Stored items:

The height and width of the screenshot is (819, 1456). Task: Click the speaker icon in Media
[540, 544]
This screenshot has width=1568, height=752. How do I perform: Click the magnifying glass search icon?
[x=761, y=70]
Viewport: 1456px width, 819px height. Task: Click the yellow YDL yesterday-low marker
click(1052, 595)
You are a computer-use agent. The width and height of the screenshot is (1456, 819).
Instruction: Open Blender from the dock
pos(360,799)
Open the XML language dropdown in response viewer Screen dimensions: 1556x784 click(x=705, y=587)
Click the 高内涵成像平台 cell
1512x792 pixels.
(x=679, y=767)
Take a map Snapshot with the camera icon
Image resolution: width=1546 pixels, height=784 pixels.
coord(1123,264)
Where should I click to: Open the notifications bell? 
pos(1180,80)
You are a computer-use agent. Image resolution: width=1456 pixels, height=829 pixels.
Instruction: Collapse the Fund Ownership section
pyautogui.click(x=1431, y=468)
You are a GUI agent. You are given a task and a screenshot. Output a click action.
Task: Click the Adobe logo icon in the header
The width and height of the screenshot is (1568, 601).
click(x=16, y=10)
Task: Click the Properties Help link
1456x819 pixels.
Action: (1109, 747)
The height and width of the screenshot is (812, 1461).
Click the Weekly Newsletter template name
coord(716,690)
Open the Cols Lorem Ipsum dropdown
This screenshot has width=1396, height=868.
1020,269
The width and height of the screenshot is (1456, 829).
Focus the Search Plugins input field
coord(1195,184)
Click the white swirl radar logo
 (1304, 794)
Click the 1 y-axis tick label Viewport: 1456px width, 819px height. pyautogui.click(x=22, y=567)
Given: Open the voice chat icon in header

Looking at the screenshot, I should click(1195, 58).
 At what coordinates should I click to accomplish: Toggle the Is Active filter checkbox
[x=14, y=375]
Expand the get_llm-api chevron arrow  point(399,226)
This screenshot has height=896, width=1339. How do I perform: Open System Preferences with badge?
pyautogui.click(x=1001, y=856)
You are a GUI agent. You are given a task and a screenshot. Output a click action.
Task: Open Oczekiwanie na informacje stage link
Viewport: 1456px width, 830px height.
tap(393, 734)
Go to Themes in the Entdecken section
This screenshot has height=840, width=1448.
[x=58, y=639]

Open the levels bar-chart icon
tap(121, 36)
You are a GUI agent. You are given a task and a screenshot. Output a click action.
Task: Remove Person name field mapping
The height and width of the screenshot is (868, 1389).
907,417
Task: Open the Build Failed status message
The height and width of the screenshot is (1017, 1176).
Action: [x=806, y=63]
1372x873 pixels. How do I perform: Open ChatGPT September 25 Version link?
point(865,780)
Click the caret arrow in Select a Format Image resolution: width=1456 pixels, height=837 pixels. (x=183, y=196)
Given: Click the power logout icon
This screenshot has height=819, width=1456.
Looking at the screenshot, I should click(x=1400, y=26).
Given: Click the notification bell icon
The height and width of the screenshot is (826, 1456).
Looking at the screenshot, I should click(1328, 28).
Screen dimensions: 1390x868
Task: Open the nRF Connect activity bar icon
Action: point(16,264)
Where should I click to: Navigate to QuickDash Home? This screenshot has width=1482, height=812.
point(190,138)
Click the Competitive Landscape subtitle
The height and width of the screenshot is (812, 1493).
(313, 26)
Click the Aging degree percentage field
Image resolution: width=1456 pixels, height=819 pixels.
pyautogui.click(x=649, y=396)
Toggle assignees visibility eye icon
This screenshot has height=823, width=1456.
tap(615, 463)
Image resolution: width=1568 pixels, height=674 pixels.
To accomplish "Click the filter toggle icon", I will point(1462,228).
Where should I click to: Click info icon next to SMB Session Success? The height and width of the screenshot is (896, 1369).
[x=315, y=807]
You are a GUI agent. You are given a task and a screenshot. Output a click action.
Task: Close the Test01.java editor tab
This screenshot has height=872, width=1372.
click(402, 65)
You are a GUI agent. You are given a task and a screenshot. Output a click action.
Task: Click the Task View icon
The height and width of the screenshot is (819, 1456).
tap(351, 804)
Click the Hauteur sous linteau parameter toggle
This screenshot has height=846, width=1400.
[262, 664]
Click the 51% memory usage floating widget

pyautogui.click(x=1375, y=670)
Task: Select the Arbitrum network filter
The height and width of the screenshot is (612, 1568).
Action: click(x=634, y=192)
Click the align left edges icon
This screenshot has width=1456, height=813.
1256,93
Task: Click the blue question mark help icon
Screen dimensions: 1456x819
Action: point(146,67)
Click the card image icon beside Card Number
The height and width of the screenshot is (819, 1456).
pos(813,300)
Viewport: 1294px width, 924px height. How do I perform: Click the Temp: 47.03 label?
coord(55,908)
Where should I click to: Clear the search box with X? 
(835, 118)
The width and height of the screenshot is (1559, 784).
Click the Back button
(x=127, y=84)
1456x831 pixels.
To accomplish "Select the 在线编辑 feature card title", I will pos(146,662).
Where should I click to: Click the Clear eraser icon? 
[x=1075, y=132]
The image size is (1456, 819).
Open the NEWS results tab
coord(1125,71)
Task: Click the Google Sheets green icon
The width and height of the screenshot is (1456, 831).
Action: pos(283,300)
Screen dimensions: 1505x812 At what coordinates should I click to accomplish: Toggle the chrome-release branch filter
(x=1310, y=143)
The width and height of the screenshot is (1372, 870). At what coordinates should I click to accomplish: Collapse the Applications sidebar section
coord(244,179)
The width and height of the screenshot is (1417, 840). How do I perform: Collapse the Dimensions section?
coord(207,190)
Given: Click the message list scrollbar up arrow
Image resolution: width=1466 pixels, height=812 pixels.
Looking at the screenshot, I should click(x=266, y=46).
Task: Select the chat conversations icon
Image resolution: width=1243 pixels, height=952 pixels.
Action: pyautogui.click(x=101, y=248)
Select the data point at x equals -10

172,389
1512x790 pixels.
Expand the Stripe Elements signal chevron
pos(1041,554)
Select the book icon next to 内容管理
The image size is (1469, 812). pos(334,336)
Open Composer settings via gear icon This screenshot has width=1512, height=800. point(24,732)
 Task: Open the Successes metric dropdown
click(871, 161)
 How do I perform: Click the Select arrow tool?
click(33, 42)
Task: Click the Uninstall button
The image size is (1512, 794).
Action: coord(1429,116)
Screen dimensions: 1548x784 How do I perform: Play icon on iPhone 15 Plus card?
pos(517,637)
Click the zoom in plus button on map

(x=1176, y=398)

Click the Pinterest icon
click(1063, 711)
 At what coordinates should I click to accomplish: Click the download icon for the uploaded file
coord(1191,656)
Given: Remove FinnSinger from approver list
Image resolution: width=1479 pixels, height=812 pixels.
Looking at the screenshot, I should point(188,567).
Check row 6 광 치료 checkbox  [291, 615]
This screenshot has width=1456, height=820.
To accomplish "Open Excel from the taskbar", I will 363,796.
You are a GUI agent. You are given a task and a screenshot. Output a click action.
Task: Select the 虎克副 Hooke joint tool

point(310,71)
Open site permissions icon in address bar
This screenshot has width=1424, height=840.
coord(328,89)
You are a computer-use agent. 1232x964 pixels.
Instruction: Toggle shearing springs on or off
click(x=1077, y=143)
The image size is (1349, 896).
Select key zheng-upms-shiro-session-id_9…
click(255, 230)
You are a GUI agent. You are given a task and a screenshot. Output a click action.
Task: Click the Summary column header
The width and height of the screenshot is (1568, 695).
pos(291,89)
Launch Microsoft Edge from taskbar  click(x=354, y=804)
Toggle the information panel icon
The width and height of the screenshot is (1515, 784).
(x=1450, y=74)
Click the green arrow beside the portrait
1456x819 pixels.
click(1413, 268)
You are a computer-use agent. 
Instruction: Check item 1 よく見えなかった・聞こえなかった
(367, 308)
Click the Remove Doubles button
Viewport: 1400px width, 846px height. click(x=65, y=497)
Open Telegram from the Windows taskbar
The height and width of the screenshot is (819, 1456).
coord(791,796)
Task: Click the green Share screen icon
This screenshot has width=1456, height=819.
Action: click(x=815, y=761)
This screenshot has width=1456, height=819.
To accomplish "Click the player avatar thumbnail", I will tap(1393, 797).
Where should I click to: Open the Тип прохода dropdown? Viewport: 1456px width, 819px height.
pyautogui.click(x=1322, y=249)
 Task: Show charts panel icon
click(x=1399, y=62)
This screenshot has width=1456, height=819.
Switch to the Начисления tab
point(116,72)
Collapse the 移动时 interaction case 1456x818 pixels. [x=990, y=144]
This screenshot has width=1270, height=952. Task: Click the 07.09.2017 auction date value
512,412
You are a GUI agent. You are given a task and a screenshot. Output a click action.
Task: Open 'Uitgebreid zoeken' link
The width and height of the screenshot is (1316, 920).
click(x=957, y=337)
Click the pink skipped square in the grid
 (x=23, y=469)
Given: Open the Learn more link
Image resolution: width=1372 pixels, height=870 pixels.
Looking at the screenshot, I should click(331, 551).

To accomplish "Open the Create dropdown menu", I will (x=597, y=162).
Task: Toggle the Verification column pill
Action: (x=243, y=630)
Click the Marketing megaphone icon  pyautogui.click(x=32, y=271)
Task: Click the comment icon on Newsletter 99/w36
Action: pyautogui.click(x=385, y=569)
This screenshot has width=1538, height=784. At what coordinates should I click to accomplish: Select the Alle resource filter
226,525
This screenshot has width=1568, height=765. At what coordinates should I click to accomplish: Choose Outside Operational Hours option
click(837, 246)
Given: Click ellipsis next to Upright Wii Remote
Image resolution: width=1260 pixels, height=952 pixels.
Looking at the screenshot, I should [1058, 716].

**EXERCISE OBJECTIVE:** In the data above, which lines have "computer"? Report each of them.

**YOUR SOLUTION:**
You are a computer-use agent. The width and height of the screenshot is (1456, 819).
You are a computer-use agent. Image resolution: width=1456 pixels, height=829 pixels.
You are a computer-use agent. 1232x964 pixels.
You are a computer-use agent. 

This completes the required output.